Accelerating Diabetic Wound Healing by Modulating the Inflammatory Environment Using Quercetin–Rosemary Oil Lipid Nanoemulsions with Artificial Intelligence‐Based Wound Closure Analysis

Abstract

AbstractDiabetic wounds are a significant complication of diabetes that is characterized by delayed wound healing and a high risk of amputation. The overexpression of pro‐inflammatory macrophages (M1) and matrix metallo protease‐9 (MMP‐9) plays a crucial role in the extended inflammatory phase, which is characteristic of these wounds. This study develops multifunctional lipid nanoemulsions known as Quercetin and Rosemary Oil Lipid Nanoemulsions (Q‐RLNEs) that can effectively convert M1 to M2 macrophages, inhibit MMP‐9 and prevent microbial infections, thereby expediting the healing of diabetic wounds. Q‐RLNEs exhibit excellent biocompatibility, cellular uptake, ROS scavenging, macrophage polarization, MMP‐9 inhibition, and potent antimicrobial properties against Staphylococcus aureus in vitro.
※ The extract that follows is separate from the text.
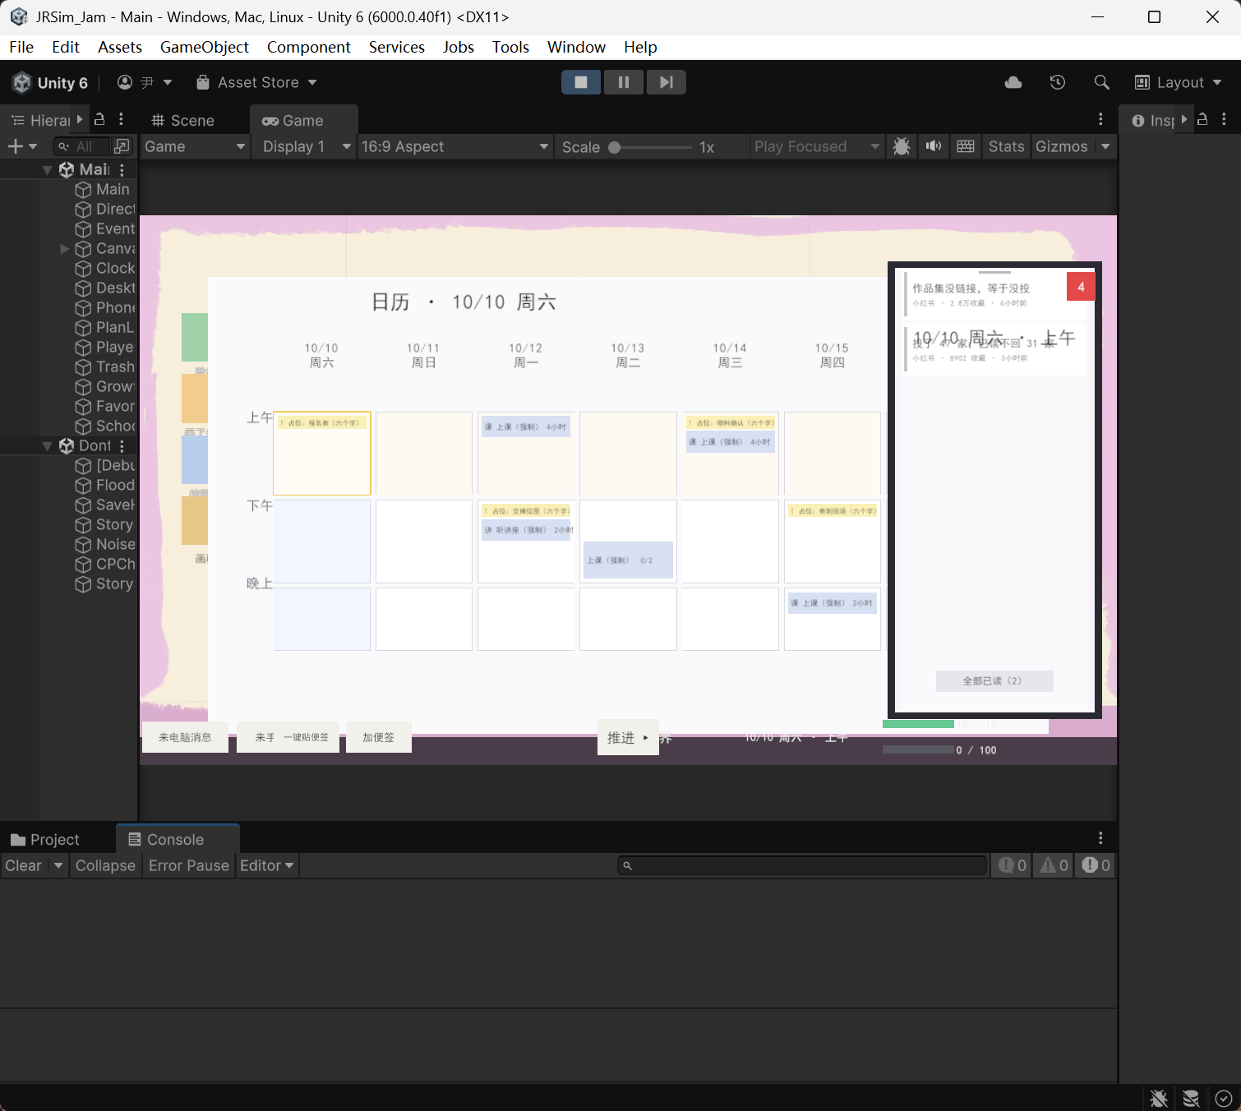Adjust the Game view Scale slider

coord(651,147)
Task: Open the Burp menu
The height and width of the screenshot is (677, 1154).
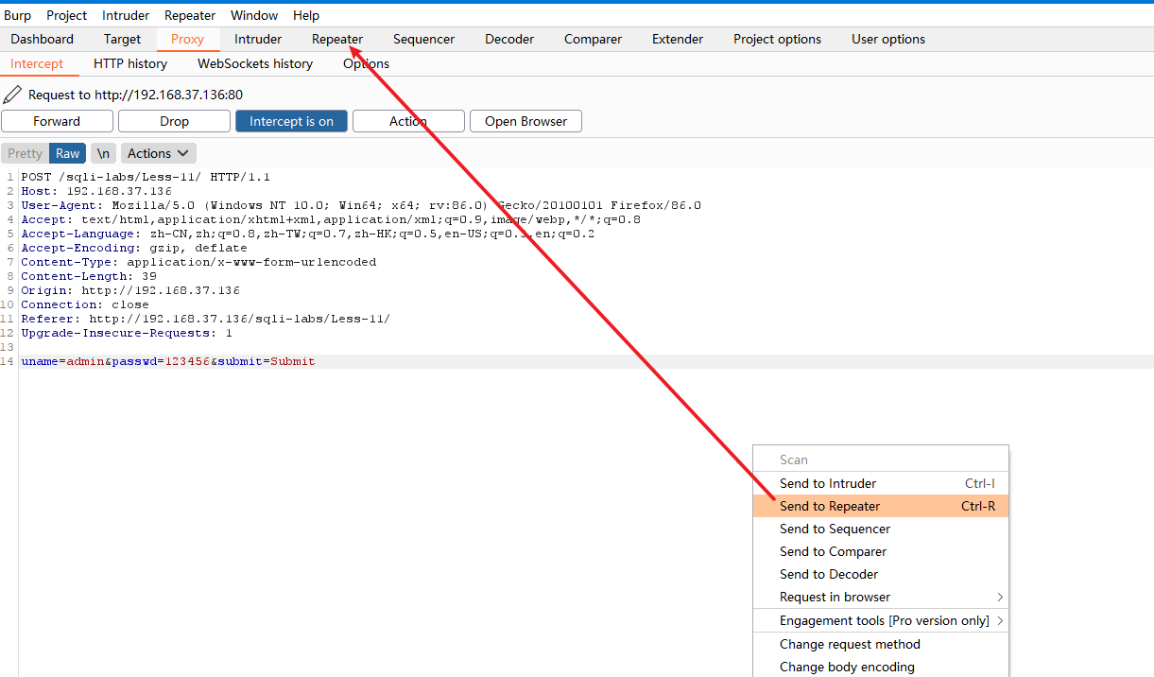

In vivo experiments further reveal Q‐RLNE's ability to accelerate complete wound healing in diabetic‐induced rats by reducing inflammation, promoting angiogenesis, and facilitating proper collagen deposition and dermal projection regeneration. This study introduces the application of the Segment Anything Model (SAM). SAM combines attention‐fusion and hybrid fusion strategies for accurate segmentation, enabling comprehensive analysis of wound attributes over time and guiding treatment decisions. The SAM analysis results also align with Q‐RLNE in vitro and in vivo. The findings of this study suggest that Q‐RLNE is a promising new therapeutic agent for accelerating diabetic wound healing.